Hashing is a digital signature, originally designed to check if data was modified.

Example: [Anaconda installation file](https://www.digitalocean.com/community/tutorials/how-to-install-the-anaconda-python-distribution-on-ubuntu-20-04)

## Hash Function

A hash function is any function that can be used to map data of arbitrary size to fixed-size values. The values returned by a hash function are called hash values, hash codes, digests, or simply hashes. The values are usually used to index a fixed-size table called a hash table. Use of a hash function to index a hash table is called hashing or scatter storage addressing.

Hash functions and their associated hash tables are used in data storage and retrieval applications to access data in a small and nearly constant time per retrieval, and require an amount of storage space only fractionally greater than the total space required for the data or records themselves. Hashing is a computationally and storage space efficient form of data access which avoids the non-linear access time of ordered and unordered lists and structured trees

### How Hash Table Works

Consider a list of items:

```python
mylist = ["apple", "banana", "pear", "orange", "mango"]
```

To find an item in the list, one solution is **brute force** such as linear search which would take a very long time for a very big array.

But what if you know the index number of that element? You can look up the value very quick. The look up time is in face independent of the array size or the value position in the array.

But how can you know which index contains the value?

**Answer:** Each index can be calculated using the value itself so that the index number is in some way related to the data.

#### Example
array = `[_0_, _1_, _2_, _3_, _4_, _5_, _6_, _7_, _8_, _9_, _10_]`

We add ASCII codes of input and divide this by the array size and we'll take the remainder of that calculation.

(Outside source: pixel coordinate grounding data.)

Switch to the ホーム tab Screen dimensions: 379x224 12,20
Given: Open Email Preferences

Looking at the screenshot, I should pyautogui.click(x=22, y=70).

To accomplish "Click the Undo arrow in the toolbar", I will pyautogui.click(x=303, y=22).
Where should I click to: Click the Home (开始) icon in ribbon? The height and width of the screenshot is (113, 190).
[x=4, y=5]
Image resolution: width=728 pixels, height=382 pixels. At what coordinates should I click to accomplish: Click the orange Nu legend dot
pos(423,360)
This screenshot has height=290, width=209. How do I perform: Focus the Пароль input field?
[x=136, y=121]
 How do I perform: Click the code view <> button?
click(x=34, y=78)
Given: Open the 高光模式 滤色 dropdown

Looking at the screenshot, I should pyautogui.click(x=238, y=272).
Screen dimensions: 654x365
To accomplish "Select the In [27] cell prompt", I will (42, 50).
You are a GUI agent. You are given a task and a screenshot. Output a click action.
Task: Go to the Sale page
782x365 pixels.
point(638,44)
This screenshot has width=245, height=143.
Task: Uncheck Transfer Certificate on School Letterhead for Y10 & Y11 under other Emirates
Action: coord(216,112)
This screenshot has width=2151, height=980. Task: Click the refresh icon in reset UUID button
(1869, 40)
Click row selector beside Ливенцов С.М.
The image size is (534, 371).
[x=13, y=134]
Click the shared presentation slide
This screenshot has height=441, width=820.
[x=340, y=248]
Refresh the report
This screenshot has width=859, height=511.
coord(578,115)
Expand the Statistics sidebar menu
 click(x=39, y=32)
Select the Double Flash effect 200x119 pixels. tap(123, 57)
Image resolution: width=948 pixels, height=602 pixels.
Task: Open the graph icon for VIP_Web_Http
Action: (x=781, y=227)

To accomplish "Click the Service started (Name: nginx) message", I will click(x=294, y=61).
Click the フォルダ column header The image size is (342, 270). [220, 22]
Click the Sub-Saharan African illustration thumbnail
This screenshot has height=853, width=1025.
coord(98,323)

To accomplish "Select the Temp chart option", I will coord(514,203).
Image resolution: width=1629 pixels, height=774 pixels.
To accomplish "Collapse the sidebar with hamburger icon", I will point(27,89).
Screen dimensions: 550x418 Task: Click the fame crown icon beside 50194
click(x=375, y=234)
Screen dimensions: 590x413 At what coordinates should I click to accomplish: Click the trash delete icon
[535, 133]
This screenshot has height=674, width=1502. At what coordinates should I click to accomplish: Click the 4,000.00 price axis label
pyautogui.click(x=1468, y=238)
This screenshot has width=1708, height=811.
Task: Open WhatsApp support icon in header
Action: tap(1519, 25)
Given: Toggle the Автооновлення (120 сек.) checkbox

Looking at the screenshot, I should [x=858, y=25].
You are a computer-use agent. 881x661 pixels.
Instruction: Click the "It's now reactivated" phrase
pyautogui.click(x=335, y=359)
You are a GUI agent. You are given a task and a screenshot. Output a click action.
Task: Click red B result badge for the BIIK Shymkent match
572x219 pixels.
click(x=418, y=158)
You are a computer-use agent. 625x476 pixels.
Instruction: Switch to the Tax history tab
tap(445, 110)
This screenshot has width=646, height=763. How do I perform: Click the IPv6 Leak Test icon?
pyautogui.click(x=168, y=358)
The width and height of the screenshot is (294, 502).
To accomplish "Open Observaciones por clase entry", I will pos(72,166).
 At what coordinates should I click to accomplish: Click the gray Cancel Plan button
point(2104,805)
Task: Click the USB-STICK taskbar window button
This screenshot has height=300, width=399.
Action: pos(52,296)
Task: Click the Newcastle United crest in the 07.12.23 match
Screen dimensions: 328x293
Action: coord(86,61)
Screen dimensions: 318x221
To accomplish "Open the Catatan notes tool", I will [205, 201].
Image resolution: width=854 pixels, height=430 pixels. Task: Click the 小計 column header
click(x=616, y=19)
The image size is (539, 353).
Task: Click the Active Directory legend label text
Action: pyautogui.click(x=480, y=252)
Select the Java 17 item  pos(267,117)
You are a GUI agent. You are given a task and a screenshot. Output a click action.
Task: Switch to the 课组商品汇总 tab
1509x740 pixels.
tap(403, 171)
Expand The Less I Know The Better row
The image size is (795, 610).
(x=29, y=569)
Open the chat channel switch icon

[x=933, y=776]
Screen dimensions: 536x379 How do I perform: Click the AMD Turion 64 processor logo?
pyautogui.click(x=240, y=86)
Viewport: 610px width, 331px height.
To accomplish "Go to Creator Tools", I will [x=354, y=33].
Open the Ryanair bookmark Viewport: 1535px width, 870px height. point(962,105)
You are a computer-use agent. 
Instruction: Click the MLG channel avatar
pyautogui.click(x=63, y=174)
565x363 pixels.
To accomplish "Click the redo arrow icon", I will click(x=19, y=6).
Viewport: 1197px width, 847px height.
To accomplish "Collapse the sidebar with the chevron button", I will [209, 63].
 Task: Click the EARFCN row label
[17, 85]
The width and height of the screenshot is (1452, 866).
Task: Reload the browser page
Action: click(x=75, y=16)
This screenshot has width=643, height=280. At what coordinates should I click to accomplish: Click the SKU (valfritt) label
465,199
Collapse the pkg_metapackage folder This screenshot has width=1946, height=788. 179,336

|Element|Letter|ASCII|Letter|ASCII|Letter|ASCII|SUM|Remainder|
|:--|:--|:--|:--|:--|:--|:--|:--|:--|
|Mia|M|77|i|105|a|97|279|4|

`[_0_, _1_, _2_, _3_, Mia, _5_, _6_, _7_, _8_, _9_, _10_]`

|Element|Letter|ASCII|Letter|ASCII|Letter|ASCII|SUM|Remainder|
|:--|:--|:--|:--|:--|:--|:--|:--|:--|
|Mia|M|77|i|105|a|97|279|4|
|Tim|T|84|i|105|m|109|298|1|

`[_0_, _Tim_, _2_, _3_, Mia, _5_, _6_, _7_, _8_, _9_, _10_]`

|Element|Letter|ASCII|Letter|ASCII|Letter|ASCII|SUM|Remainder|
|:--|:--|:--|:--|:--|:--|:--|:--|:--|
|Mia|M|77|i|105|a|97|279|4|
|Tim|T|84|i|105|m|109|298|1|
|Bea|B|66|E|101|a|97|264|0|
|Zoe|Z|90|o|111|e|101|302|5|
|Jan|J|74|a|97|n|110|281|6|
|Ada|A|65|d|100|a|97|262|9|
|Leo|L|76|e|101|o|111|288|2|
|Sam|S|83|a|97|m|109|289|3|
|Lou|L|76|o|111|u|117|304|7|
|Max|M|77|a|97|x|120|294|8|
|Ted|T|84|e|101|d|100|285|10|

`[Bea, Tim, Leo, Sam, Mia, Zoe, Jan, Lou, Max, Ada, Ted]`

In [11]:
def calc_hash(name, array_size):
    # index = sum of ASCII codes MOD size of array
    ascii_sum = sum([ord(char) for char in name])
    index = ascii_sum % array_size
    return index

names = ["Mia", "Tim", "Bea", "Zoe", "Jan", "Ada", "Leo", "Sam", "Lou", "Max", "Ted"]

for name in names:
    index = calc_hash(name, len(names))
    print(name, '---> ', index)

Mia --->  4
Tim --->  1
Bea --->  0
Zoe --->  5
Jan --->  6
Ada --->  9
Leo --->  2
Sam --->  3
Lou --->  7
Max --->  8
Ted --->  10


Let's retrieve and item: **Ada**

`index = 262 Mod 11 = 9` `-->` **Fast Array Look up**

Rather than finding individual items of data, hash tables are often used to store key value pairs.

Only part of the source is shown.